- Hands-on time:
- 15 mins. to 20 mins.
- Baking time:
- 30 mins.
- Total time:
- 23 hrs 45 mins. to 23 hrs 50 mins.
- 2 loaves
This bread, with its mellow tang, is perfect for those who like their sourdough bread noticeably sour, but not mouth-puckeringly so. For extra-sour flavor, add 1/4 teaspoon sour salt (citric acid).
- 1) Combine the starter, water, and 3 cups of the flour. Beat vigorously for 1 minute.
- 2) Cover, and let rest at room temperature for 4 hours. Refrigerate overnight, for about 12 hours.
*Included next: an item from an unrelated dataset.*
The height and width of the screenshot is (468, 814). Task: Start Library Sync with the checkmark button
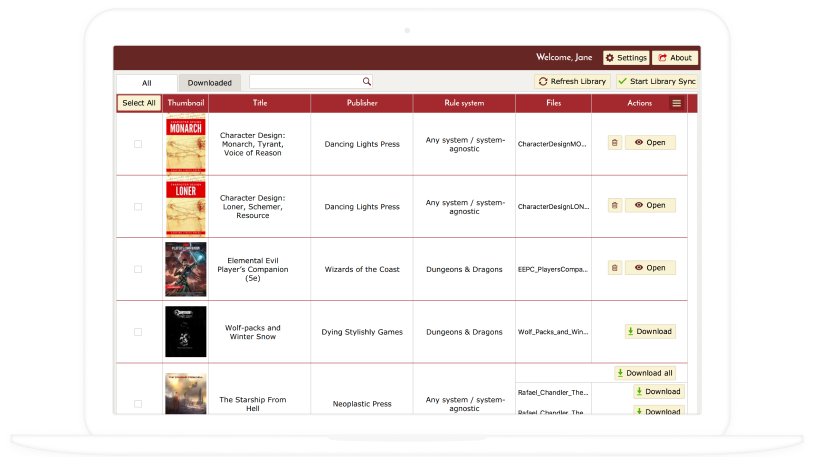pyautogui.click(x=656, y=81)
- 3) Add the remaining ingredients: 2 cups of flour, sugar, salt, and sour salt, if you're using it. Knead to form a smooth dough.
- 4) Allow the dough to rise in a covered bowl until it's relaxed, smoothed out, and risen. Depending on the vigor of your starter, it may become REALLY puffy, as pictured; or it may just rise a bit. This can take anywhere from 2 to 5 hours. Understand this: sourdough bread (especially sourdough without added yeast) is as much art as science; everyone's timetable will be different. So please allow yourself to go with the flow, and not treat this as an exact, to-the-minute process.
- 5) Gently divide the dough in half.
- 6) Gently shape the dough into two oval loaves, and place them on a lightly greased or parchment-lined baking sheet. Cover and let rise until very puffy, about 2 to 4 hours. Don't worry if the loaves spread more than they rise; they'll pick up once they hit the oven's heat. Towards the end of the rising time, preheat the oven to 425°F.
- 7) Spray the loaves with lukewarm water.
- 8) Make two fairly deep diagonal slashes in each; a serrated bread knife, wielded firmly, works well here.
- 9) Bake the bread for 25 to 30 minutes, until it's a very deep golden brown. Remove it from the oven, and cool on a rack.
Tips from our bakers
- For a tasty loaf using commercial yeast (for faster rising), check out our recipe for Rustic Sourdough Bread.
- What makes the sour in sourdough bread? It's a combination of lactic and acetic acids, created as the dough rises and ferments. Refrigerating the dough encourages the production of more acetic than lactic acid; and acetic acid is much the tangier of the two. Thus, sourdough that's refrigerated before baking will have a more assertive sour flavor.
- Adding citric acid gives your bread an extra hit of "sour;" but don't be tempted to go beyond about 5/8 teaspoon in this recipe. A good rule of thumb for ultimate sourness, without too much deterioration of the crust and bread's structure, is 1/8 teaspoon sour salt for each cup of flour used.
- Depending on the thickness of your sourdough, you may need to add additional water or flour during the kneading stage. Your goal is a soft, elastic (but not sticky) dough.